Он был серьёзным любителем музыки, он недурно играл на рояле и обладал завидной способностью быстро читать с листа. Подобно мне он тогда увлекался итальянской оперой (переживавшей в Петербурге на императорской сцене свою особенно блестящую пору), а под моим влиянием он стал, несколько позже, интересоваться и балетом - главным образом балетной музыкой. Единственно, что огорчало меня в моем новом друге - это известная его сухость мысли и склонность к готовым формулам. Это порождало между нами лютые споры, причем я не щадил Валечку и "движимый священным негодованием" поносил его самой отборной бранью. Он же сносил всё без протестов - не то по добродушию, не то по какой-то вялости и по отсутствию темперамента. Особенно же огорчало меня в Валечке его безразличие к пластическим художествам. На искоренение последнего дефекта я и направил свои главные усилия, и в конце концов мне удалось заразить Валечку своей страстью к живописи, обожанием архитектуры, наслаждением скульптурой. К сожалению, этот "искусственно привитый" интерес глубоких корней в Валечке не пустил, а в старости - мой друг даже как бы гордился тем, что "всё это его больше не интересует, всё это он перерос".

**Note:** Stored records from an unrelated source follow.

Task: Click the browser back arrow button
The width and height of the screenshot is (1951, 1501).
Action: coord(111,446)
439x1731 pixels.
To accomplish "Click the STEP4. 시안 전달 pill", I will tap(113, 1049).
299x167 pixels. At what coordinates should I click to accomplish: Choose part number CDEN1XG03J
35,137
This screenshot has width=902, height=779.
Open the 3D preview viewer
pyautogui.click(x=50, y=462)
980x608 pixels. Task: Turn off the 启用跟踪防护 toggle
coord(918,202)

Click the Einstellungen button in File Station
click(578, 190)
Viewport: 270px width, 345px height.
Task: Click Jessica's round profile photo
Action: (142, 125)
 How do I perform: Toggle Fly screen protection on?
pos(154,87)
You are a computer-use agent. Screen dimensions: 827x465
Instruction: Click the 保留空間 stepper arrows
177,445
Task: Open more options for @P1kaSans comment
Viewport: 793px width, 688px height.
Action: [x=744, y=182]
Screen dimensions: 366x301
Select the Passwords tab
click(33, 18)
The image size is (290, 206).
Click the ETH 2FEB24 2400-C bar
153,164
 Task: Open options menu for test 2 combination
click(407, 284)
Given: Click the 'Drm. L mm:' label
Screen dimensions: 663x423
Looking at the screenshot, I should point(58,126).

Не лишним считаю здесь более обстоятельно познакомить читателя с семьей Нувель. У Вали было три брата и одна сестра. Старший брат Ричард Федорович обладал прекрасным голосом, что побудило его избрать карьеру оперного певца. Одно время он пел в каких-то заграничных антрепризах и имя Рикардо Норди (избранный им псевдоним) стало довольно известным, но затем, будучи человеком слишком мягким, вялым, а может быть и ленивым, он бросил сцену и заделался учителем пения. Второй брат Федор, являлся контрастом Риче. Это был настоящий герой из какого-нибудь романа Жоржа Онэ. Рослый, хорошо сложенный блондин, он являл вид необычайно холеный и всё-же мужественный. Он должен был иметь большой успех у женщин, любил пикантные анекдоты, коих знал баснословное количество, и держал себя с характерной для высших коммерческих и биржевых кругов развязностью. Он рано умер, не достигнув и сорока лет. Рано умер и знакомый уже читателю Эдя - типичный бездельник и, как водится, любимчик матери. Наконец, была у Валечки и сестра, писаная красавица Матильда, но ее я видел в свои юношеские годы всего раза два, так как, выйдя замуж за голландского дипломата барона ван Геккерна (родственника того Геккерна, который сыграл столь роковую роль в трагической дуэли Пушкина), она жила за границей.

Постепенно наша с Валечкой дружба, наши беседы и споры стали привлекать к себе и других юношей, и уже в шестом классе (1886-1887 гг.) я и ближайшие мои приятели сплотились в особый кружок, в нечто похожее на школьный клуб. Но не надо думать, что наше объединение представляло из себя нечто серьезное, и ученое. Даже несколько позже, когда мы назвали себя в шутку "Обществом самообразования" (это было уже в седьмом классе) и даже сочинили род устава, общение наше продолжало носить совершенно свободный характер с некоторым уклоном в шутовство и в потеху.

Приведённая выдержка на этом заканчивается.